PROBLEMS TO WORK ON ->
(a) Using the accounting policies passage, answer each question below on its own line, marked (i), (ii) and (iii) to match.
(i) In what month and year was the defined benefit pension scheme closed to future accrual?
(ii) Under which standard is provision made for self-insurance?
(iii) How are incremental costs directly attributable to issuing new shares or options shown?
(b) Reproduce the stretch of the accounting policies passage from "Other provisions are" through "settling these liabilities.", swapping "best estimate" for "most reliable estimate".
(c) Extend the accounting policies passage, picking up after its final sentence.
-------- PASSAGE
Ordinary shares are classified as equity. Incremental costs directly attributable to the issue of new shares or options are shown in equity as a deduction, net of tax, from the proceeds.
Deferred tax is recognised in respect of all timing differences that have originated but not reversed at the balance sheet date where transactions or events that result in an obligation to pay more tax in the future or a right to pay less tax in the future have occurred at the balance sheet date. Timing differences are differences between the taxable profits and results as stated in the financial statements that arise from the inclusion of gains and losses in tax assessments in periods different from those in which they are recognised in the financial statements.
A net deferred tax asset is regarded as recoverable and therefore recognised only when, on the basis of all the available evidence, it can be regarded as more likely than not that there will be suitable profits from which the future reversal of the underlying timing differences can be deducted.
Deferred tax is not recognised when fixed assets are sold and it is more likely than not that the taxable gain will be rolled over, being charged to tax only if and when the replacement assets are sold.
Deferred tax is measured at the average rates that are expected to apply in the periods in which the timing differences are expected to reverse based on tax rates that have been enacted or substantively enacted by the balance sheet date. Deferred tax measured on a non-discounted basis.
The company operates defined contribution and defined benefit pension schemes for its employees. The defined benefit pension scheme was closed to future accrual in September 2006. Contributions to the defined contribution plan are charges to the profit and loss account as they fall due. The defined benefit scheme is accounted for on a defined contribution basis as the company's share of the underlying assets and liabilities of the defined benefit scheme cannot be identified.
Provision is made in accordance with FRS 12 for self-insurance, based on all claims incurred (whether notified or not) as at the balances sheet date, based on actuarial assessments of the likely amounts of these liabilities.
Other provisions are made for all other known liabilities that exist at the balance sheet date based on management's best estimate of the cost of settling these liabilities.
Where the company retains substantially all the risks and rewards of ownership of an asset subject to a lease, the lease is treated as a finance lease. Other leases are treated as operating leases. Future instalments payable under finance leases, net of finance charges, are included in borrowings with the corresponding asset values recorded in fixed assets and depreciated over the shorter of their estimated useful lives or their lease terms. Lease payments are apportioned between the finance element, which is charged to the profit and loss account as interest, and the capital element, which reduces the outstanding obligation for future instalments.
----------------
-------- DATA EXCERPT
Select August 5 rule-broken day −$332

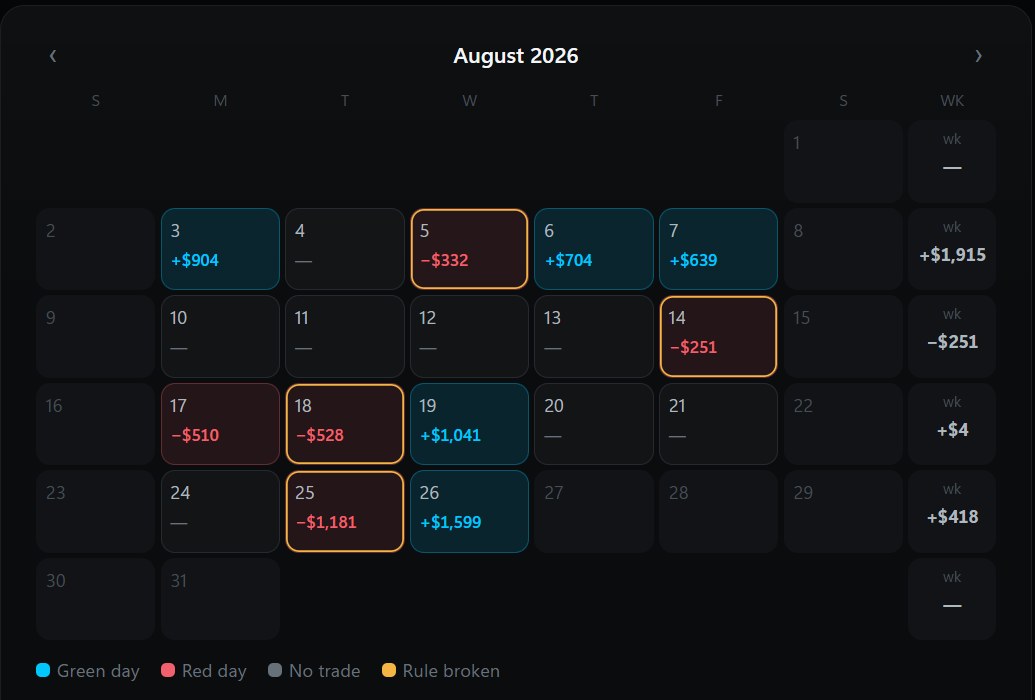click(x=469, y=249)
----------------
SOLVED PROBLEMS ->
(a)
(i) September 2006
(ii) FRS 12
(iii) In equity as a deduction, net of tax, from the proceeds

(b)
Other provisions are made for all other known liabilities that exist at the balance sheet date based on management's most reliable estimate of the cost of settling these liabilities.

(c)
Payments under operating leases (net of any incentives received from the lessor) are charged to the profit and loss account on a straight-line basis over the lease term.
Dividend distribution to the company's shareholders is recognised as a liability in the financial statements in the period in which the dividends are approved by the company's shareholders. Interim dividends are recognised when paid.
The company's activities expose it to market risk, credit risk, liquidity and cash flow interest rate risk.
The company is exposed to market risk, primarily related to foreign exchange and interest rate risk. The company's objective is to reduce, where it is deemed appropriate to do so, fluctuations in earnings and cash flows associated with changes in interest rates, foreign currency rates and of the currency exposure of certain net investments in foreign subsidiaries. To achieve this, management actively monitors these exposures and the company enters into currency and interest rate swaps to manage the volatility relating to these exposures.
The company has no significant concentrations of credit risk. Derivative counterparties and cash transactions are limited to high-credit-quality financial institutions. The maximum credit risk exposure of the company's financial assets at the end of the period is represented by the amounts reported under the corresponding balance sheet headings.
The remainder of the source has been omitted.